The collection will be put on display in the Health Sciences building on the Highfield Campus in Southampton.

Small pin badges were given to nurses to mark their official qualification from nursing school. Many nursing training colleges were attached to hospitals in the area, with each school represented by a different badge.

Badges are already being donated and in particular organisers are looking to trace owners of badges from the Southampton Children's Hospital which closed in 1974, the Winchester Royal Hampshire County Hospital and the Lord Mayor Treloar Hospital in Alton.

The exhibition will also showcase nursing uniform over the decades and include a WWI uniform from the Netley Royal Victoria Military Hospital, a 1960s Great Ormond Street uniform, the only remaining original 1888 uniform from St Mary's Hospital in London and a replica uniform that Florence Nightingale wore at the Scutari base in Turkey in 1853.

The University of Southampton has been training nurses for over 30 years this September.
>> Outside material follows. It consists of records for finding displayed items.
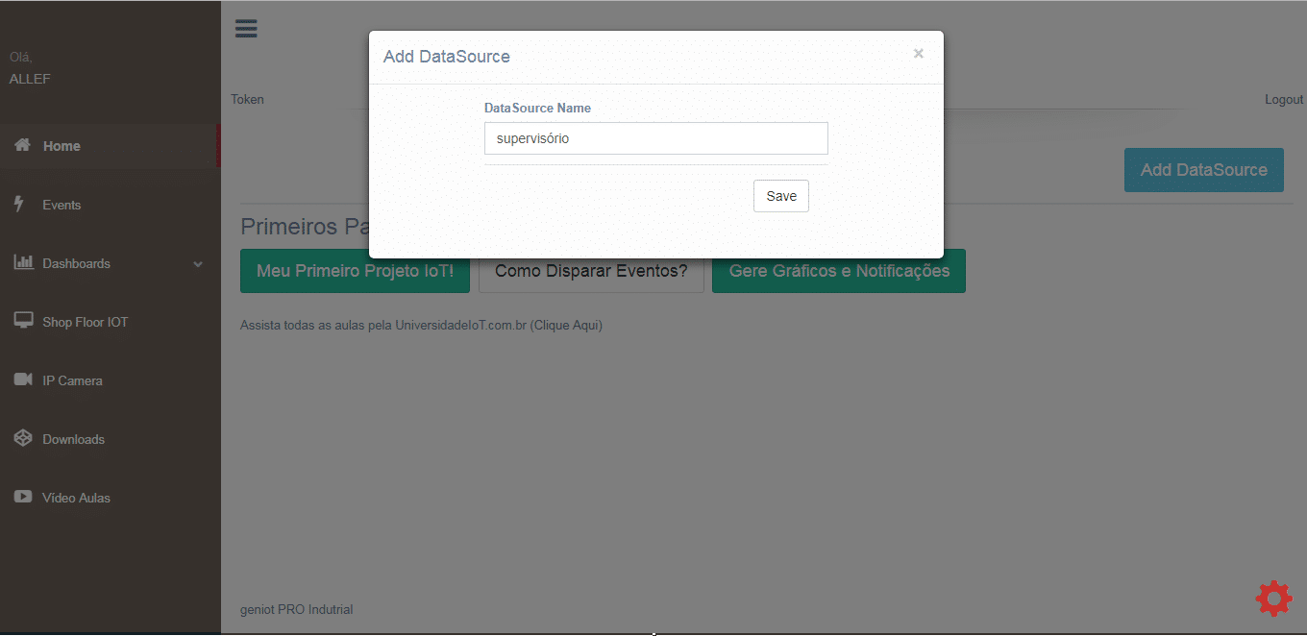Open the red settings gear
The image size is (1307, 636).
pyautogui.click(x=1273, y=598)
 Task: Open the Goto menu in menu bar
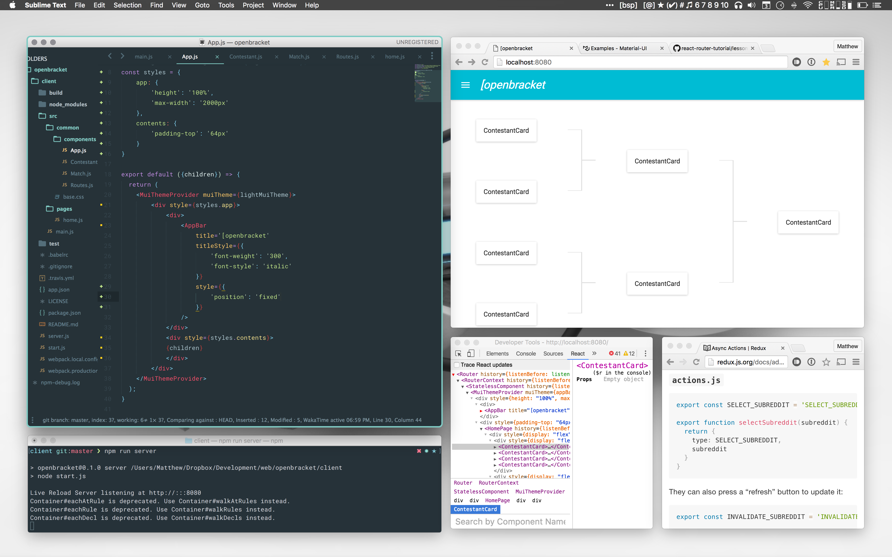pos(202,5)
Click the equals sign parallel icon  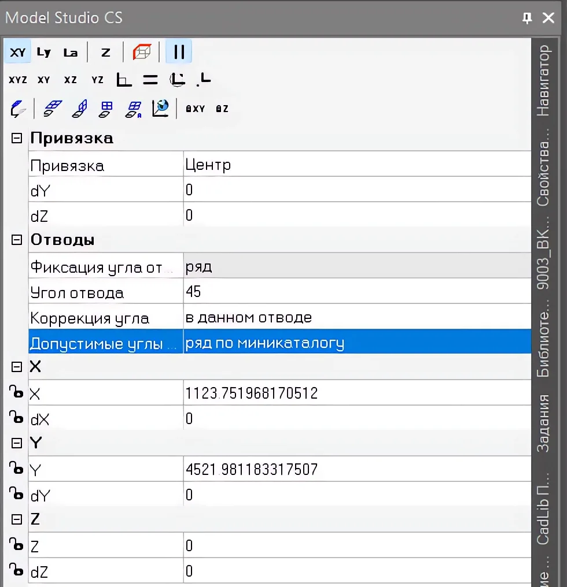150,80
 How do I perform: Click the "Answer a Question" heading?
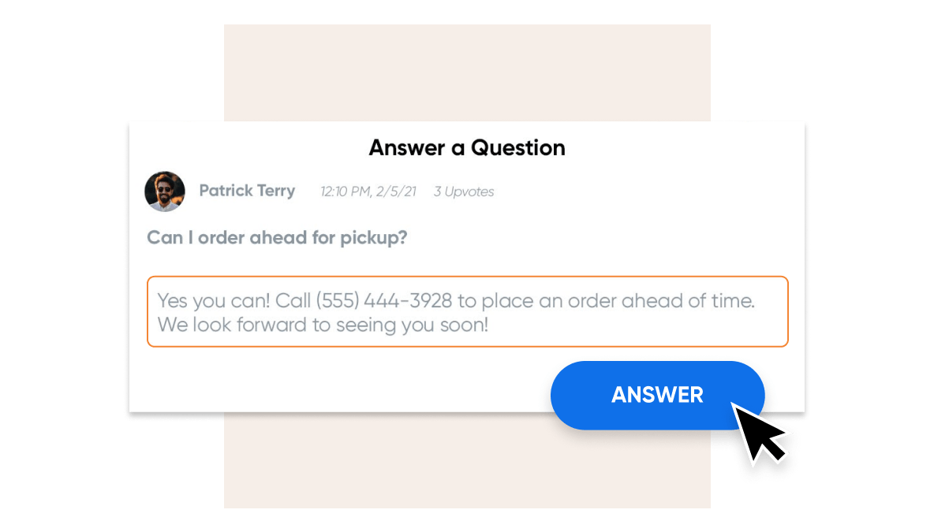(x=467, y=147)
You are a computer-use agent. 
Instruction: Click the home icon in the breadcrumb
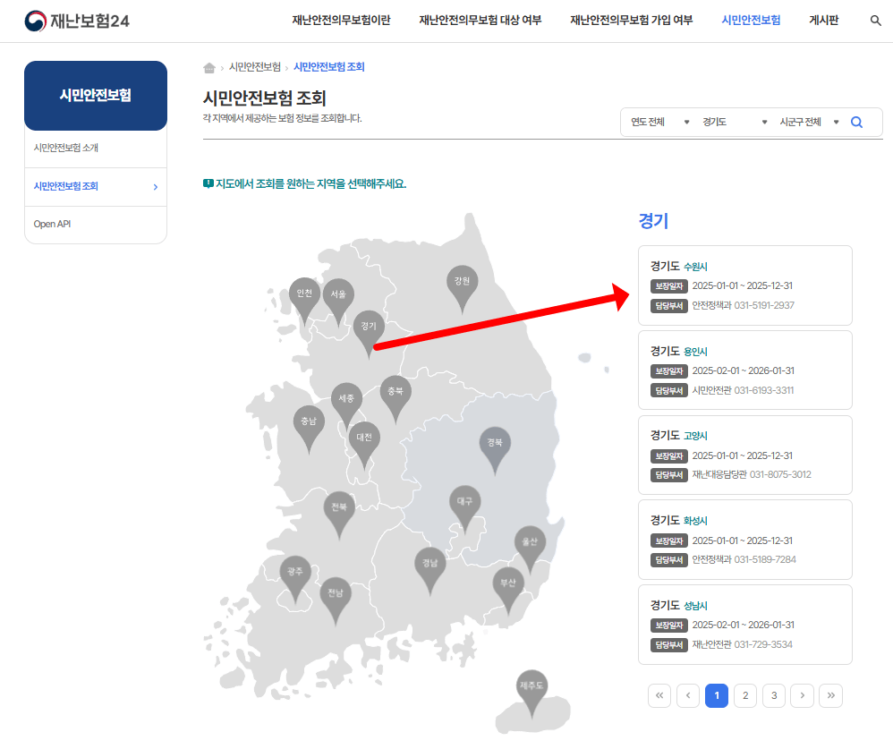[208, 66]
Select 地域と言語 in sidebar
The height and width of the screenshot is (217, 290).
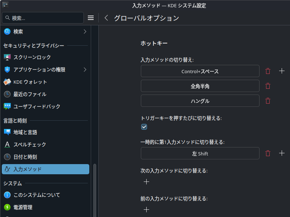pyautogui.click(x=25, y=132)
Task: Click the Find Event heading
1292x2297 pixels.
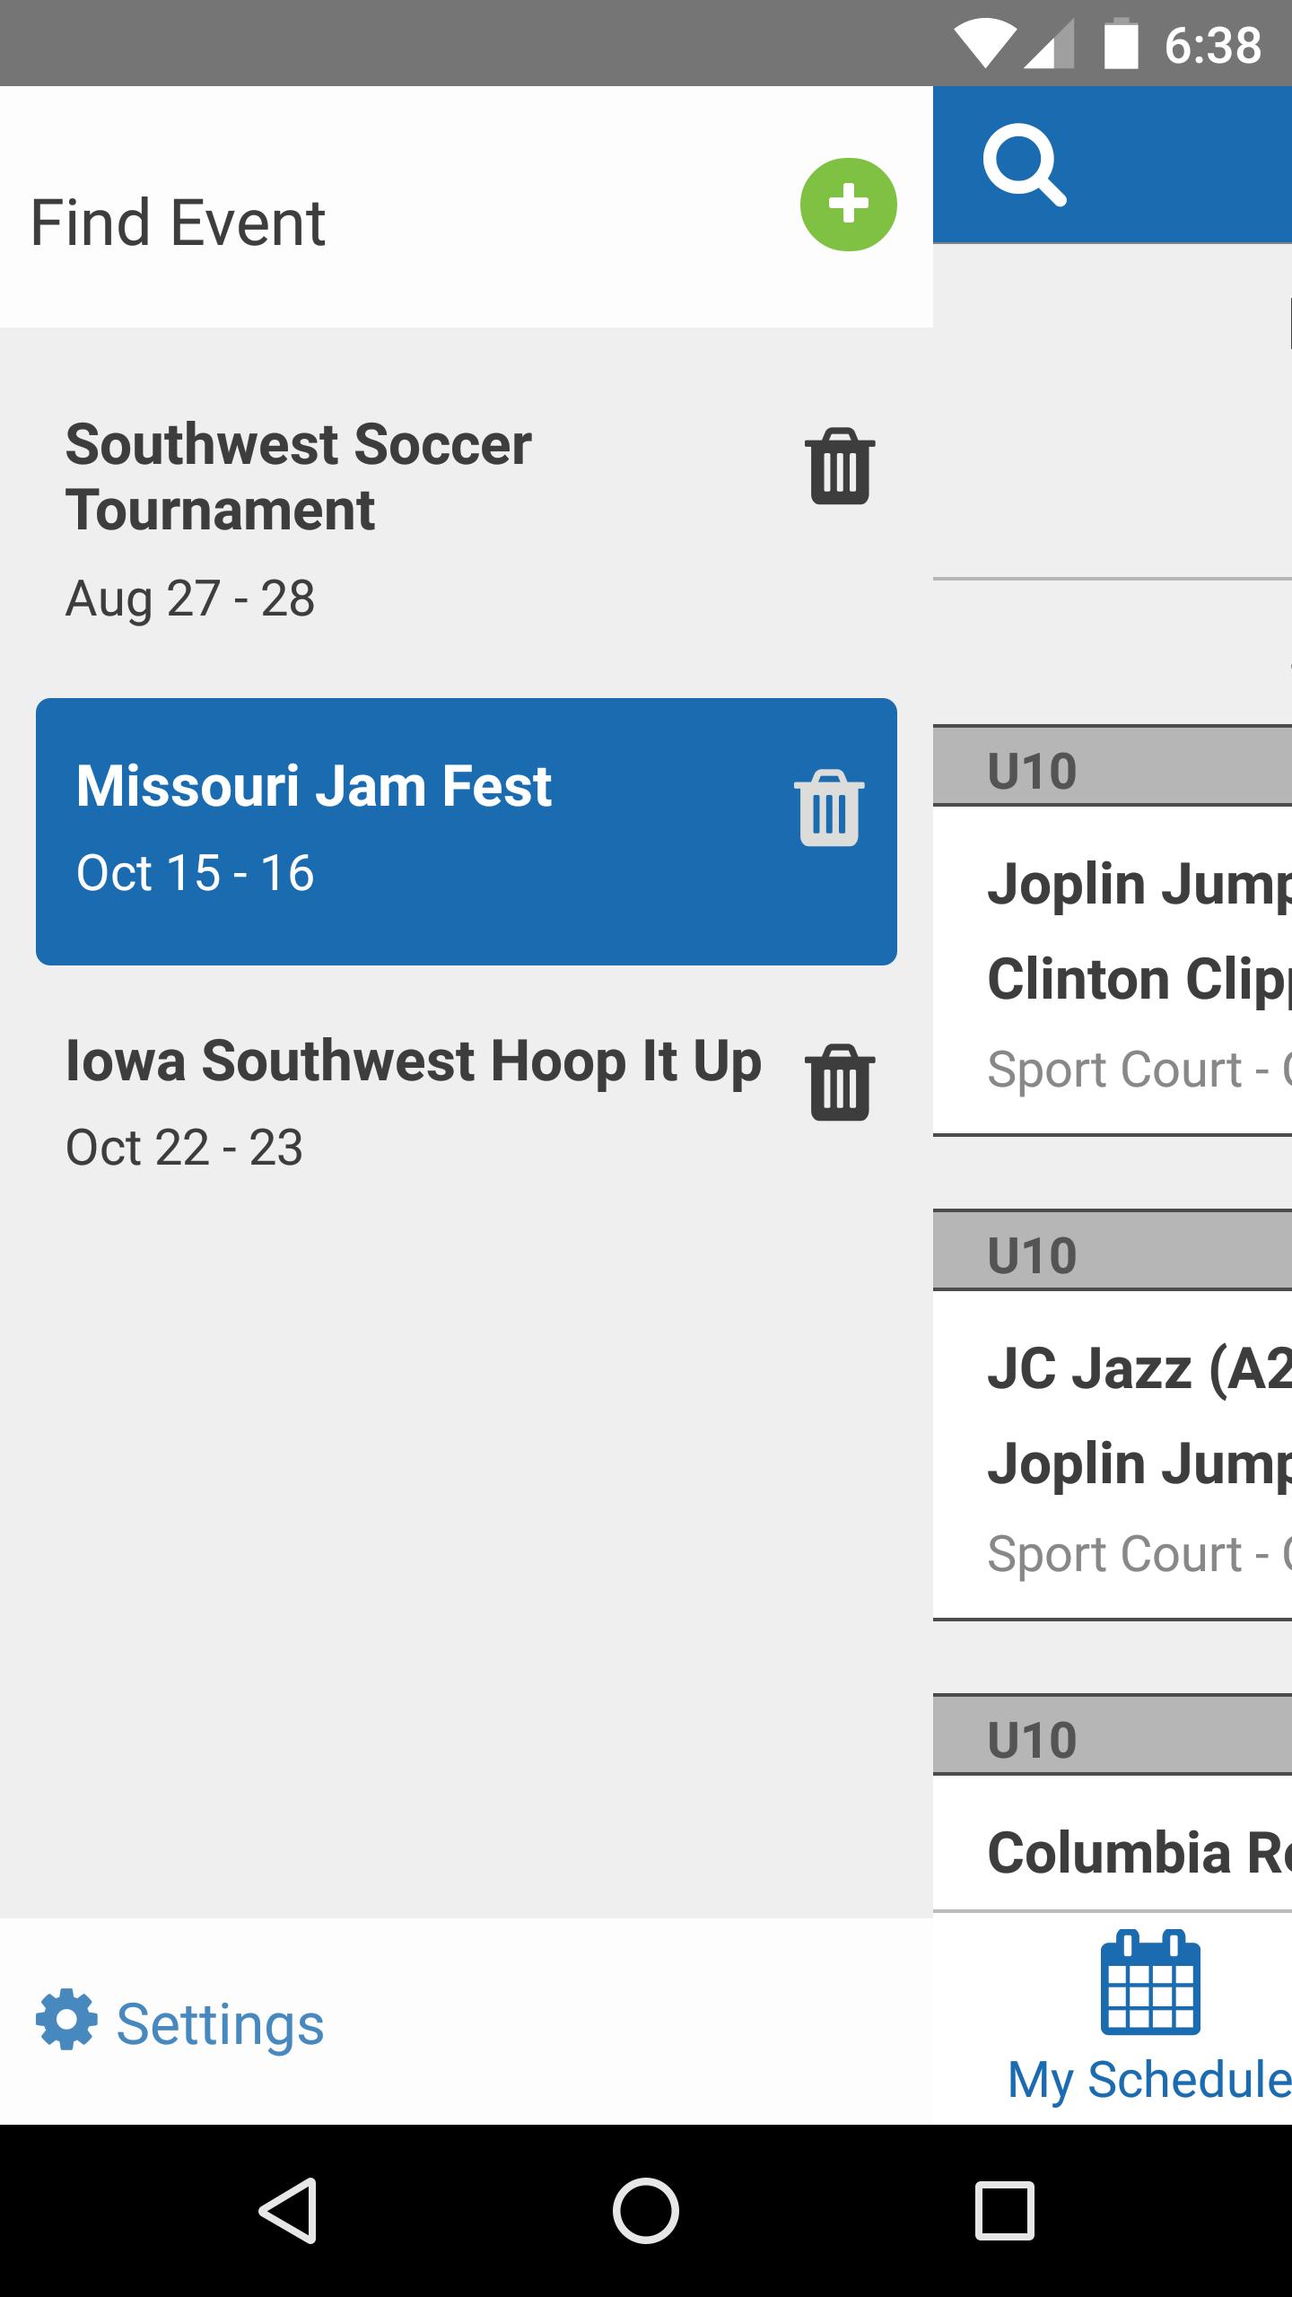Action: pyautogui.click(x=178, y=223)
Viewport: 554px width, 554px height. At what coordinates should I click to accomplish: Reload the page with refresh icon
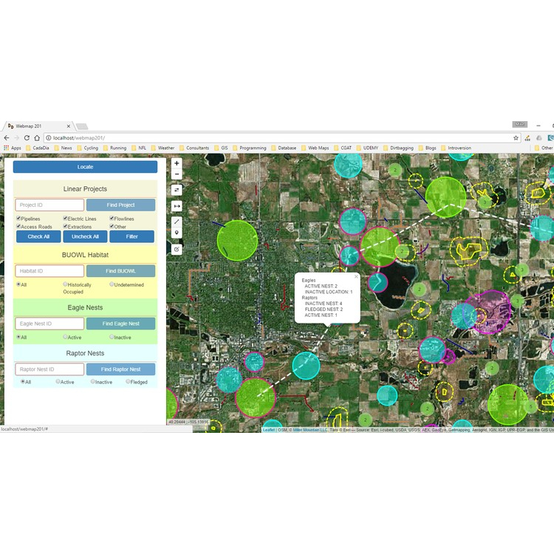tap(27, 138)
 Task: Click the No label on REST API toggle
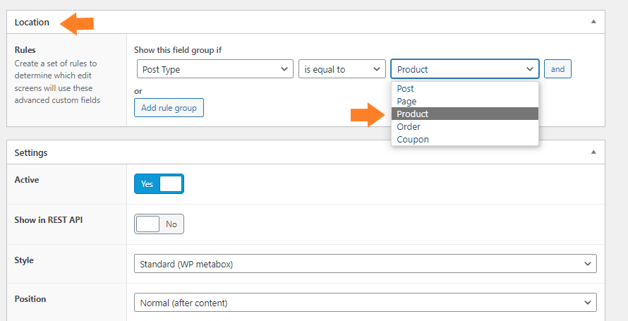pyautogui.click(x=171, y=224)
Starting from a small school, it has now become one of the largest Health Sciences faculties in the UK and one of the top three providers in the UK.

Professor Alan Glasper, who was the first professor of nursing at the University, and the first practising children's nurse to be awarded a professorial position, comments: "This is a remarkable celebration of nursing which captures the legacy of nurses at work in the region. Many of the smaller hospitals across Hampshire and the Isle of Wight have now closed but they would have trained hundreds of nurses when they were open. These badges will be at the backs of draws and probably been forgotten about, so we are asking all nurses to root them out and loan them to us for this unique exhibition."

With help from Southampton City Council archives and The Daily Echo archives, the photographic display will showcase all the hospitals in Hampshire and

the Isle of Wight, even those which no longer exist, such as the Western Hospital - a fever hospital, the Free Eye Hospital of Southampton founded in 1889 and White Croft Hospital on the Isle of Wight which is now a luxury development.

The launch of the exhibition will take place on Wednesday, 25th September.